The subsea controller controls the operation of the tool. A surface
controller is positioned on the surface vessel, and is in
communication with the subsea controller via a control line
extending downward from the surface controller to the subsea
controller. The control line extends downward from the surface
controller along an exterior of the riser.
[0010] The tool can be hydraulically actuated. The apparatus can
include a connector extending through a sidewall of the wellhead
assembly. The connector is controlled by the subsea controller. The
connector is in communication with the tool when the tool is in a
desired position. The connector can stroke between a disengaged
position and an engaged position.
[0011] The subsea controller can be a remote operated vehicle. The
remote operated vehicle engages the connector in order to stroke
the connector between engaged and disengaged positions. The subsea
controller can also be a control pod mounted to an exterior of the
subsea wellhead assembly. A control pod line extends from the
control pod to the connector.
[0012] 7. The subsea controller can also be an acoustical
transmitter for transmitting acoustical signals to control the
tool. There can also be a relay unit mounted to the wellhead
assembly for receiving and transmitting the signals to the tool. A
tool signal receiver can also be positioned on the tool. The tool
signal receiver actuating the tool upon receiving a signal from the
relay unit.
[0013] The apparatus can also include an extendable pin that
extends through a sidewall of the wellhead assembly into the
interior of the wellhead assembly. The extendable pin can be
controlled by either the remote operated vehicle or the control
pod.
BRIEF DESCRIPTION OF THE DRAWINGS
[0014] FIG. 1 is a schematic view of a tubing hanger being run
through a riser system in accordance with the first embodiment of
this invention.
[0015] FIG. 2 is a schematic vertical sectional view of portions of
two of the upper slick joints of the riser system of FIG. 1.

*Listed records*
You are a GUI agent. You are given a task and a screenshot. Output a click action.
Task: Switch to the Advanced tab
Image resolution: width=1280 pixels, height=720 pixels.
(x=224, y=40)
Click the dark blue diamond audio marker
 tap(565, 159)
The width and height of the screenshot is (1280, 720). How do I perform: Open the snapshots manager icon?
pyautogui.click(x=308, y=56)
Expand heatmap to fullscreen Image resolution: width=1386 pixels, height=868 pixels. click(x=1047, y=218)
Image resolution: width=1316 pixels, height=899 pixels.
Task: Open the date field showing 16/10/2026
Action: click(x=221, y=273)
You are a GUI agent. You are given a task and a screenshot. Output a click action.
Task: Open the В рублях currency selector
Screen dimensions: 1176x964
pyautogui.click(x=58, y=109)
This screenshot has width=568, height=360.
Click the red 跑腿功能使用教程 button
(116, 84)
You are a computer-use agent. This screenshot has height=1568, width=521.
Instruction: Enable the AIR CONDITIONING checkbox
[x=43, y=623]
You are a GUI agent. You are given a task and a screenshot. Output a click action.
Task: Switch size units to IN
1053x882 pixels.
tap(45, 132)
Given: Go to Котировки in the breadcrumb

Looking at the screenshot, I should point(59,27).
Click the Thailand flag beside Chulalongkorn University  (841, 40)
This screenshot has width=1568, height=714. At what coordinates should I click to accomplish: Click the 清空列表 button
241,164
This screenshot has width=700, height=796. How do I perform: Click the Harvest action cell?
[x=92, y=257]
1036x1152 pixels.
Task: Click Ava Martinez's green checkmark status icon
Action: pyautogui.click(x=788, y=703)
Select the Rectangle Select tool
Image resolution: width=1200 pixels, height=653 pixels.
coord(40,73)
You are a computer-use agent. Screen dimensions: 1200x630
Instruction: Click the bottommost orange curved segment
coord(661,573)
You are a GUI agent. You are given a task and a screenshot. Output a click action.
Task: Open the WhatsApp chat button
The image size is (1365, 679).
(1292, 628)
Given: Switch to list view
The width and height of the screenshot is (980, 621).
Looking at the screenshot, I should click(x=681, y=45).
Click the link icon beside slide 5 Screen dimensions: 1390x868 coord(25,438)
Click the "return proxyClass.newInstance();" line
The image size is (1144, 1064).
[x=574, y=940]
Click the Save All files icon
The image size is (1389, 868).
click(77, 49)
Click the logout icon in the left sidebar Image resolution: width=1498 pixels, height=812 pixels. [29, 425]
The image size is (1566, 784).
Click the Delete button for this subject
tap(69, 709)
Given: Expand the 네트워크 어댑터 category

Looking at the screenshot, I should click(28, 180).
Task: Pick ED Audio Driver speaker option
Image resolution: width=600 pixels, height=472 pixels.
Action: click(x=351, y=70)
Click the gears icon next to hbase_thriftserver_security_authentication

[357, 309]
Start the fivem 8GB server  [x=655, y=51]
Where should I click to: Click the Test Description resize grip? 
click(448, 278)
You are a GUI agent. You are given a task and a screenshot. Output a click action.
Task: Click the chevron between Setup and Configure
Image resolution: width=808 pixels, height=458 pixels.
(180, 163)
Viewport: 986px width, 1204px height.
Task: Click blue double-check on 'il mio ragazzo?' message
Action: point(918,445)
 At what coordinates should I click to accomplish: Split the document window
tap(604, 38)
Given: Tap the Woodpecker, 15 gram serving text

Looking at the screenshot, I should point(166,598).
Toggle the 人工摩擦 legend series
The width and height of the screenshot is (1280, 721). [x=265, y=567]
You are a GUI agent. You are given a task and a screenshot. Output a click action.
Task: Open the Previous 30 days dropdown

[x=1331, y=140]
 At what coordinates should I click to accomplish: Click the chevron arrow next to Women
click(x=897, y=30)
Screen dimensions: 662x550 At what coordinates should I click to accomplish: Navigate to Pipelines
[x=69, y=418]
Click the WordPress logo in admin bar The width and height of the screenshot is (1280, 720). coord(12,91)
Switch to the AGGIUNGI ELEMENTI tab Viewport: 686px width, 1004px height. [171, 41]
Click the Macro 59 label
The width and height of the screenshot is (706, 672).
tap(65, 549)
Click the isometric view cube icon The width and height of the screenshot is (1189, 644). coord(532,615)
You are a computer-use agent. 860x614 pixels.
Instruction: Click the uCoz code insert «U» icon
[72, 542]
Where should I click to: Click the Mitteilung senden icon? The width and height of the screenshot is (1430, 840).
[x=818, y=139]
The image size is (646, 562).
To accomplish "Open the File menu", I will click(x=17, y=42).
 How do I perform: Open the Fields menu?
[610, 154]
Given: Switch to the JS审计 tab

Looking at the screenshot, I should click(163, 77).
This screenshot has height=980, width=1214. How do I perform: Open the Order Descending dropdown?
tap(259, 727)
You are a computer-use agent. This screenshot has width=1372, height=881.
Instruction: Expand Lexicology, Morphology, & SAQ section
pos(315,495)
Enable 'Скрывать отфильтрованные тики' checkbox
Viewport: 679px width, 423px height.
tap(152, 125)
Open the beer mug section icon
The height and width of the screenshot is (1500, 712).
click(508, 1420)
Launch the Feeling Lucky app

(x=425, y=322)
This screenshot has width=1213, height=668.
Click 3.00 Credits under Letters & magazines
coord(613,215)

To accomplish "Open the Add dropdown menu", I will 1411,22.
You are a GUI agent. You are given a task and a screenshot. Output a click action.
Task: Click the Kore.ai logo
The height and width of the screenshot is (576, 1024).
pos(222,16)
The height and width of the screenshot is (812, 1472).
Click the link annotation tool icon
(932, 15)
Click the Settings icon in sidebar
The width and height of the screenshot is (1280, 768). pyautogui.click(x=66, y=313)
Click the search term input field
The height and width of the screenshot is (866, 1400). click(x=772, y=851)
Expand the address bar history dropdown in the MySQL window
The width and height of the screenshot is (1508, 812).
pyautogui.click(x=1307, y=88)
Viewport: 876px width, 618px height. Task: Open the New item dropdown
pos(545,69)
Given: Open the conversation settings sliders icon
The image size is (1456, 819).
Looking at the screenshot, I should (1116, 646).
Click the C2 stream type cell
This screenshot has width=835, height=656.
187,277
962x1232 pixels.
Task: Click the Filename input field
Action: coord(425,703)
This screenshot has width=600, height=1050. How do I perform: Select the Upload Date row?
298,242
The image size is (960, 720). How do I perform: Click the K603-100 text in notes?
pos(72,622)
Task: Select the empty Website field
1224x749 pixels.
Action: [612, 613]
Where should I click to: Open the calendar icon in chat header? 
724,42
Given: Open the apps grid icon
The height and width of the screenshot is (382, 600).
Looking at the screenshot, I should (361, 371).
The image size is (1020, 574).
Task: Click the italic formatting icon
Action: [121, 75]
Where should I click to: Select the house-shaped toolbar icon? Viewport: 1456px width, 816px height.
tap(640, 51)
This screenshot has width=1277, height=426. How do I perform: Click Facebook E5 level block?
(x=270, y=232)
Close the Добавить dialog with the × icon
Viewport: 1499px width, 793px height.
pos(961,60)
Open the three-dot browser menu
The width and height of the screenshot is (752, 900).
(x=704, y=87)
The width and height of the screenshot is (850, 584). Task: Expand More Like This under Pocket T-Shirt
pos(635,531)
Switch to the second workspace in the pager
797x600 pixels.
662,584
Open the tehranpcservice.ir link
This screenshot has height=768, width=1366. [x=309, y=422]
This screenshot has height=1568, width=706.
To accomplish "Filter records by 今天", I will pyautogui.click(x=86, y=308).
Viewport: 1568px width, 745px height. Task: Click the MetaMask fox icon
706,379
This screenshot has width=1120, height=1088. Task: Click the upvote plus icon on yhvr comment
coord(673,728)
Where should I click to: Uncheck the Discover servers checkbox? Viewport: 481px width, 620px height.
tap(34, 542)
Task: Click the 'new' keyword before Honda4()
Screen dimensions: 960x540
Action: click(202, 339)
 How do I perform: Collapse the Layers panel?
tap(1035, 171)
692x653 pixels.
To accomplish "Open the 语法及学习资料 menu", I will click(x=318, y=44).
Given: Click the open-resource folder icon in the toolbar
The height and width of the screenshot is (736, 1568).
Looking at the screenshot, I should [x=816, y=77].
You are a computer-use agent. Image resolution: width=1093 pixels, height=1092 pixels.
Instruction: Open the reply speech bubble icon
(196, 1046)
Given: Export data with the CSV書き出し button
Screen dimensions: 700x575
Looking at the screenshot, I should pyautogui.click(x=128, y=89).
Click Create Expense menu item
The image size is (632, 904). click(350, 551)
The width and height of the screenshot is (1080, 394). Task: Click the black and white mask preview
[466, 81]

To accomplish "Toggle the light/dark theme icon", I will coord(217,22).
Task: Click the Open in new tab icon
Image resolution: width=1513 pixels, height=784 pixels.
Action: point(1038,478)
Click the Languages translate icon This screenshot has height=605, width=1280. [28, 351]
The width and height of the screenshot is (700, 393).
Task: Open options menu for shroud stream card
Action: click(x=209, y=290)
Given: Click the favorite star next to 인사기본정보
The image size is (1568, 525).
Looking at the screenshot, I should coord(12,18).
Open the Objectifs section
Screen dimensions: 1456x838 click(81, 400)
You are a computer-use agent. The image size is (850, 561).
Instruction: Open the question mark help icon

*Do this*
Answer these questions using the subsea controller extract:
1. Along what does the control line extend downward from the surface controller?
2. Between which two positions can the connector stroke?
3. What does FIG. 1 show?
The rows have no connection to the subsea controller extract.

*Answer*
1. An exterior of the riser.
2. A disengaged position and an engaged position.
3. A schematic view of a tubing hanger being run through a riser system in accordance with the first embodiment of the invention.